SELECTED TEXT:
Nearly ninety years later, that mule is still pulling the plow. But now she holds advanced degrees while doing it.

The data tells a story that would make Nanny weep and Hurston reach for her pen. According to recent research, Black women are the most educated demographic in America, outpacing all other groups in college enrollment and degree attainment. We show up. We do the work. We earn the credentials. And then we watch corner offices fill with people who look nothing like us.

A 2024 study revealed that Black women hold a mere 1.4% of executive leadership positions in Fortune 500 companies, despite comprising 7% of the U.S. population. Even more telling, when disaggregating for educational attainment and years of experience, Black women are consistently passed over for promotions in favor of less qualified counterparts. We are, as the saying goes, twice as good to get half as far.

For instance, last week, Mayor Cavalier Johnson announced Karin Tyler as his choice for Director of the Office of Community Wellness. This selection comes after Tyler, a Black woman, was not selected as director during the original application period five months ago. Instead of choosing Tyler when he originally had the opportunity, the mayor decided to abandon the established hiring process and chose Adam Procell, a white male, who had not applied for the position. Procell’s resume had not been vetted by the community, and his resume was shoddy and entry-level at best, compared to all other applicants. Equally as jarring, is the understanding that Procell carries the baggage of a murder conviction and has only been released for eight years.

EXERCISE: Please state the share of Fortune 500 executive leadership positions that Black women hold, according to the 2024 study cited in the passage on Black women and leadership. The data that follows comes from a different source than the passage above.

DATA LINES:
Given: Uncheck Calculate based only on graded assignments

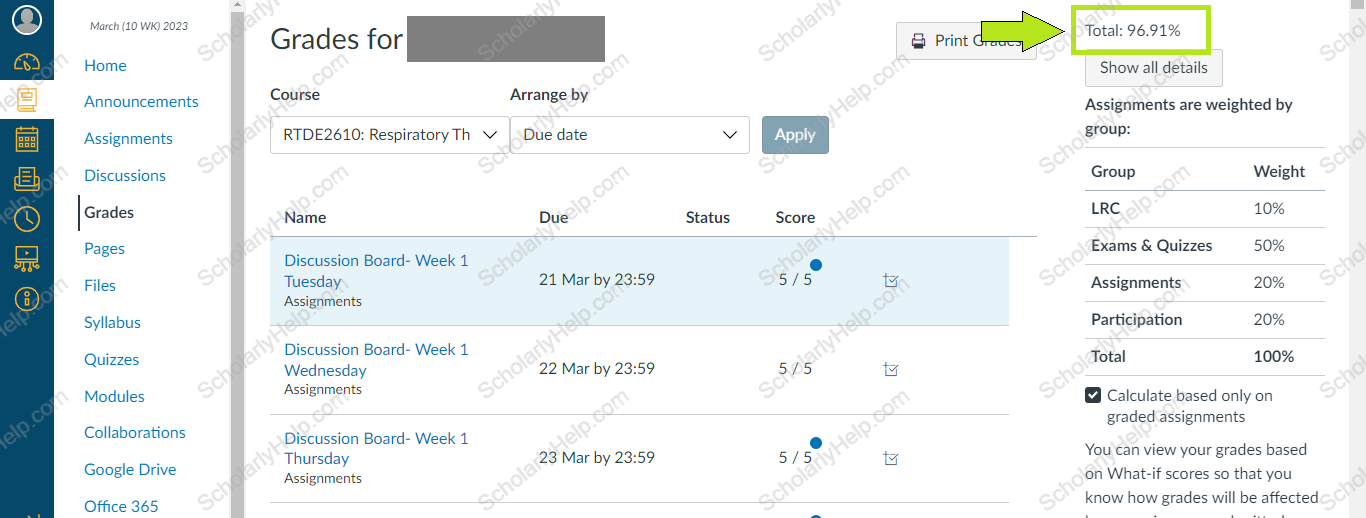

WORKED ANSWER: 1.4%